◆ TEXTO SELECIONADO ◆

Essa rede nacional, segundo ele, conta com 23 mil unidades de cordão umbilical armazenadas.
 
“Cada uma das unidades tem capacidade de armazenar 3.000 unidades, o que significa que ainda há possibilidade de expansão, apesar de a coleta ter limitada. Mas a quantidade atual da rede é bastante significativa”, alerta ele, que aponta a integração dos bancos públicos nacionais com bancos mundiais. “Há cerca de 80 mil unidades no mundo inteiro a qual podemos recorrer sempre que precisarmos.”
 
Mas, diferentemente da doação de medula óssea, não basta querer para fazer a doação de um cordão umbilical. “Funciona aqui como funciona no mundo inteiro. Cada um dos bancos públicos possui parceria com um ou dois hospitais (a maioria deles públicos), que indicam as grávidas voluntárias, acompanhadas no pré-natal. No momento do parto, a equipe especializada faz a coleta do material, que será armazenado para um futuro uso público”, explica Bouzas.
 
Para as mães que querem exclusividade do uso do cordão umbilical, a alternativa é pagar pelo armazenamento do material nos bancos privados. No Brasil, há 17 opções. “É uma segurança para as famílias com históricos de doenças no sangue ou degenerativas”, destaca Ayoub. Mas essa segurança tem um custo, que não é dos mais baixos. Além de pagar a coleta que custa em média R$ 3.000, é preciso pagar uma taxa de manutenção anual no valor de R$ 650.
 
Número de transplantes realizados
 
Desde 2004, quando a Rede BrasilCord foi lançada, foram realizados 187 transplantes a partir dos cordões doados. Um número bem inferior ao número aos procedimentos realizados com o sangue de medulas-óssea.
 
Só em 2016, segundo o Ministério da Saúde, foram realizados 381 transplantes de medula óssea no país. Vale ressaltar que o número é relacionado exclusivamente aos casos de doadores que não tem nenhum vínculo familiar com o paciente. Atualmente, segundo o Redome (Registro Nacional de Doadores Voluntários de Medula Óssea), há 4,4 milhões de doadores cadastrados e 850 pacientes em busca de doadores.
 
“O número ainda é baixo por que a terapia celular no Brasil é muito recente. Sem contar que o uso do cordão umbilical é uma escolha dos médicos e dos centros cirúrgicos. E a falta de expertise no procedimento faz muito deles optarem pelo modo convencional [medula óssea]”, afirma Bouzas, que acredita que o cenário deve mudar em um curto prazo.

◆ DADOS FORNECIDOS ◆
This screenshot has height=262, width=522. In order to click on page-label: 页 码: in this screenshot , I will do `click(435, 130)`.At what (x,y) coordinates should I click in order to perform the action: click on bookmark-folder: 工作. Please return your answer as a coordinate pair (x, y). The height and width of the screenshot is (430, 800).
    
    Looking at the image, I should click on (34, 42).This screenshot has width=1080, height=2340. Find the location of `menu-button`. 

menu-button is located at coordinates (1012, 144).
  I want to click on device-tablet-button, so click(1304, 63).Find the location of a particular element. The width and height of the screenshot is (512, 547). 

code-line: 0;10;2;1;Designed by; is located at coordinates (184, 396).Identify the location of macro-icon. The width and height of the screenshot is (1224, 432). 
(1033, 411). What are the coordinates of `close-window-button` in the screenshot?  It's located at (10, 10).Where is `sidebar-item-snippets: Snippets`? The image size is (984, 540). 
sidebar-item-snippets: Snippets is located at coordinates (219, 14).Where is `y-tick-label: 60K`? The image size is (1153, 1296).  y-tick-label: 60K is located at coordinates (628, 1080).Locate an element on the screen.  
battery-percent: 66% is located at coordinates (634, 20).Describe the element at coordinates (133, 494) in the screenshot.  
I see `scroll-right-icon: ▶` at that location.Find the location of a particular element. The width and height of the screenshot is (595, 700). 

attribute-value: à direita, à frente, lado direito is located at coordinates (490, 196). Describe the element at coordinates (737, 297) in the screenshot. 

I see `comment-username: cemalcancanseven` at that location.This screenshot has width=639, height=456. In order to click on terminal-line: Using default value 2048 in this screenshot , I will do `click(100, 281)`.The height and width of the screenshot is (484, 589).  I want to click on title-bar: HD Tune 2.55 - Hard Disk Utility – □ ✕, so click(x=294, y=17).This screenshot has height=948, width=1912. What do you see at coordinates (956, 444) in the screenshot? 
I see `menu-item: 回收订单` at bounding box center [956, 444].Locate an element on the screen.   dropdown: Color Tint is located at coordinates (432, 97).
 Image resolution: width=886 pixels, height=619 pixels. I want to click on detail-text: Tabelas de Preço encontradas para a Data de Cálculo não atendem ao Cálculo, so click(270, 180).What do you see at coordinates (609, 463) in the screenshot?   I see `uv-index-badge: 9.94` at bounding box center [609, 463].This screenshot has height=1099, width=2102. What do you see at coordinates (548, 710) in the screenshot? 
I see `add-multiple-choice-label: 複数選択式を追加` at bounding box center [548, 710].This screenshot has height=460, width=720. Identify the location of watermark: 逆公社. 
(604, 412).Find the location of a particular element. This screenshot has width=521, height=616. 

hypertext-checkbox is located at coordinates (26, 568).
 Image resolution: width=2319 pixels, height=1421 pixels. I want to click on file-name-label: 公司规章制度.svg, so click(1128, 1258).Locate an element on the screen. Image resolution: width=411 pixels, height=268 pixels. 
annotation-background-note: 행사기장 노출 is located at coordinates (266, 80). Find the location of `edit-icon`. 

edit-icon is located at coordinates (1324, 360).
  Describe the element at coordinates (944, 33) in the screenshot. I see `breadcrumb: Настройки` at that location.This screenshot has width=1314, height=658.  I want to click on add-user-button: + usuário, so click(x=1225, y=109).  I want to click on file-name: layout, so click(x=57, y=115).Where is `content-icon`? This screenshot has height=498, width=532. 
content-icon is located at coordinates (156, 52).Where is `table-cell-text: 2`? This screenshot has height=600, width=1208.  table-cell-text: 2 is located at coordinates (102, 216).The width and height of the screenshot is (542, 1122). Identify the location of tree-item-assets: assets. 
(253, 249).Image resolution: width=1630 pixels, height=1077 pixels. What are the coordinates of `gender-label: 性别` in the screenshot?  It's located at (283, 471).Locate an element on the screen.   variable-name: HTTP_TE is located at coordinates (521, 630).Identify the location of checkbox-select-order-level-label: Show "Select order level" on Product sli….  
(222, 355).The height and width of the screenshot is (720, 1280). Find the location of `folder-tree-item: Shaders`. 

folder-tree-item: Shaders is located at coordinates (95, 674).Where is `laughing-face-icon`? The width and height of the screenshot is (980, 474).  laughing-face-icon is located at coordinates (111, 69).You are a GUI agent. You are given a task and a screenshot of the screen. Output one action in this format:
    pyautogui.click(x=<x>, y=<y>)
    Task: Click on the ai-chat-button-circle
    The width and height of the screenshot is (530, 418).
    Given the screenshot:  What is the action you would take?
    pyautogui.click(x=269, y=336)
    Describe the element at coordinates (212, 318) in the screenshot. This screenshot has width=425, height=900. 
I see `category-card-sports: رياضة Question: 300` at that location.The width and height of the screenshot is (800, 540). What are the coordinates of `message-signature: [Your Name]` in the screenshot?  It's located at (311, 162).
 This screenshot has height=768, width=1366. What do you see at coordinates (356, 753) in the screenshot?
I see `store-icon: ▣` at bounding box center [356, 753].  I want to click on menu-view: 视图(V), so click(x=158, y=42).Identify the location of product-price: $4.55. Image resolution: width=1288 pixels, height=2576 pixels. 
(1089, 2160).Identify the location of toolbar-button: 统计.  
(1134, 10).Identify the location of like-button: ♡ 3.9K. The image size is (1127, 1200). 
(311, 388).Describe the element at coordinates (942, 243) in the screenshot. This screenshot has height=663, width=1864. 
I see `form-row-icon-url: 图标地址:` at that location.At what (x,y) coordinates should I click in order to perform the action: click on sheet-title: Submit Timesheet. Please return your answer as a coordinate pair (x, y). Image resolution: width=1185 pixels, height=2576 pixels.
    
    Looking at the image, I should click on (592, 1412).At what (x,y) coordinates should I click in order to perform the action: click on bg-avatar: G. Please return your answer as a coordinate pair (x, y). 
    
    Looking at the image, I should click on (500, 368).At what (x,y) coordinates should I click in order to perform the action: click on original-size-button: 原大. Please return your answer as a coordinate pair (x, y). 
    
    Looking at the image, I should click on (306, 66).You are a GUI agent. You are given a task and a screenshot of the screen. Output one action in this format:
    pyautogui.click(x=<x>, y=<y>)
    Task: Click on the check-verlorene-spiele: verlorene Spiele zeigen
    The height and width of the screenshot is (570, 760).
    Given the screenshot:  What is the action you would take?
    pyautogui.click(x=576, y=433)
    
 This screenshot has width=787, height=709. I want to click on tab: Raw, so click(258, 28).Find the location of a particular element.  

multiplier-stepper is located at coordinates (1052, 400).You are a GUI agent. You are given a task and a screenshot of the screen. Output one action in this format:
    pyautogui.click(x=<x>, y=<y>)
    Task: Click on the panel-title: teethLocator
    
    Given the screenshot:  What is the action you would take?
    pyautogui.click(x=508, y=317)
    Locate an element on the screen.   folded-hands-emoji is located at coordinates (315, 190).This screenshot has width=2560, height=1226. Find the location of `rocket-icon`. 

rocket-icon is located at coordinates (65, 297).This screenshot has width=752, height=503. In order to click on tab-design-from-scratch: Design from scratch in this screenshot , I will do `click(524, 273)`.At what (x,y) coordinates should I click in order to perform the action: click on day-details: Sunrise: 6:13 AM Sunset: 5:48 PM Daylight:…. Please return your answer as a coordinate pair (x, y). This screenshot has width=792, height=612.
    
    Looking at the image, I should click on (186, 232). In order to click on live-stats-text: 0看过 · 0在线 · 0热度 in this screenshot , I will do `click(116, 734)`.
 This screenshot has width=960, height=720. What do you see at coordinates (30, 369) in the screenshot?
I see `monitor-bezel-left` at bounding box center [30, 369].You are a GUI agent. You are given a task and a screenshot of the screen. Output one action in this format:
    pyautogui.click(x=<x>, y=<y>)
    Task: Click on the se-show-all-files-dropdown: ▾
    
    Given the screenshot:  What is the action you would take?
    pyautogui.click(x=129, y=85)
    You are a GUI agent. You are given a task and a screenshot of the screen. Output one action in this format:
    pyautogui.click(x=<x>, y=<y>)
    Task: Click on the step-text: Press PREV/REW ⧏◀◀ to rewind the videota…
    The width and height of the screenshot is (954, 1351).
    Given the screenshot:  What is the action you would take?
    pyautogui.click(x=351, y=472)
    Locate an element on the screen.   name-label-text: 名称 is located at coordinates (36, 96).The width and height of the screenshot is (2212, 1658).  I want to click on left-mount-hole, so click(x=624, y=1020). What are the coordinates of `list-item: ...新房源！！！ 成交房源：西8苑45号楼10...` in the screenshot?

◆ TAREFA ◆
Reproduza o trecho do texto sobre doação de cordão umbilical entre "Desde 2004, quando" e "busca de doadores.", inclusive, trocando "cadastrados" por "registrados".

◆ RESPOSTA ◆
Desde 2004, quando a Rede BrasilCord foi lançada, foram realizados 187 transplantes a partir dos cordões doados. Um número bem inferior ao número aos procedimentos realizados com o sangue de medulas-óssea.
 
Só em 2016, segundo o Ministério da Saúde, foram realizados 381 transplantes de medula óssea no país. Vale ressaltar que o número é relacionado exclusivamente aos casos de doadores que não tem nenhum vínculo familiar com o paciente. Atualmente, segundo o Redome (Registro Nacional de Doadores Voluntários de Medula Óssea), há 4,4 milhões de doadores registrados e 850 pacientes em busca de doadores.